Descubrimos ahora, en el número que cierra la aventura, que ese relato del personaje no iba dirigido a nosotros sino a Adam Warlock, superviviente de la destrucción al estar a salvo en el pabellón interdimensional donde custodia a la niña Atleza. El último número de la serie está compuesto por un largo diálogo entre Thanos y Warlock —hay que reconocer el sentido del riego de Starlin, al contravenir las normas no escritas del tebeo de superhéroes que obligan a culminar cualquier historia mediante un combate—, a través del cual el segundo convence al Titán de que su omnipotencia sigue siendo tal que puede devolver el universo a su lugar, puesto que en realidad lo que ha hecho es absorberlo dentro de él.
Cierto: así leído este argumento, y como indicaba líneas arriba, parece una burda reiteración o una patética autoparodia de sí mismo. Sin embargo, es mérito de Starlin (y de su conocimiento de su propio personaje) que la trama encierre una completa coherencia dramática y un desarrollo narrativo de gran interés.

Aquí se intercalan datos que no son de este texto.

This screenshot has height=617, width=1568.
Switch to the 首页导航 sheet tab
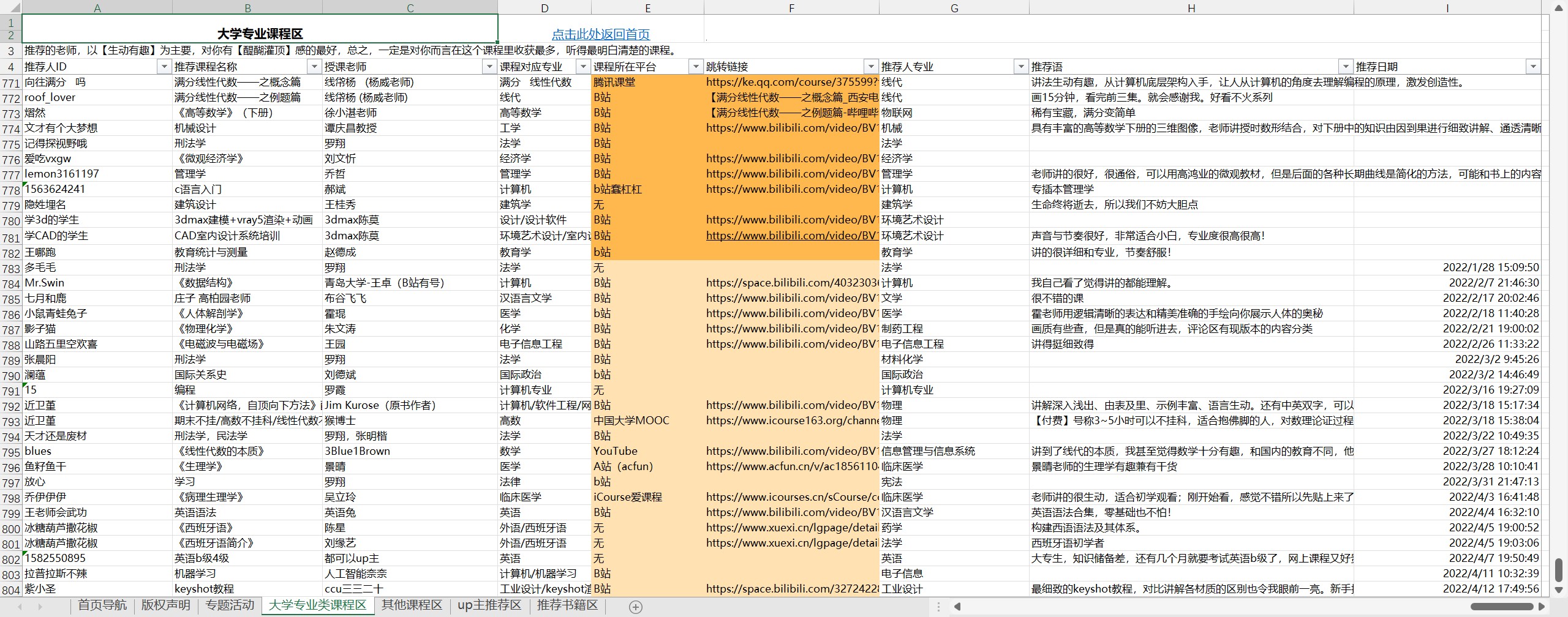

El autor no solo aprovecha —de acuerdo con el editor Joe Quesada— para convertirse en el portavoz del mea culpa de la editorial por haber convertido en intolerable costumbre la resurrección de tanto personaje muerto «grandiosamente» (de Fénix al mismo Thanos: Starlin no se excluye), sino que, además, se encarga de cerrar el círculo sobre su propia creación. Restaurando la vida, y además eliminando ese cáncer celestial, el supremo nihilista deviene sanador y custodio de todo el universo, culminando así una evolución que, contemplada en perspectiva, no deja de despertar cierta emoción.
Es verdad que —era pueril creer otra cosa— la editorial no tardaría en explotar al personaje en todo tipo de aventuras que contradirían ese señalado estatus en que Starlin lo había situado. Es más, si hasta este momento el control del autor sobre su personaje, desde su creación veinte años atrás, había sido casi completo, no tardaría en perderlo. Aun así, una década después, y al amparo de las expectativas surgidas con el personaje ante su inminente traslado al Universo Marvel Cinemático, la Casa de las Ideas volvería a llamarlo para encomendarle una nueva saga sobre el Titán Loco, que nos reservaría todavía muy agradables sorpresas, y que (escribo en mayo de 2018) todavía está en curso de publicación. Tal vez me anime en el futuro a hacer su crónica.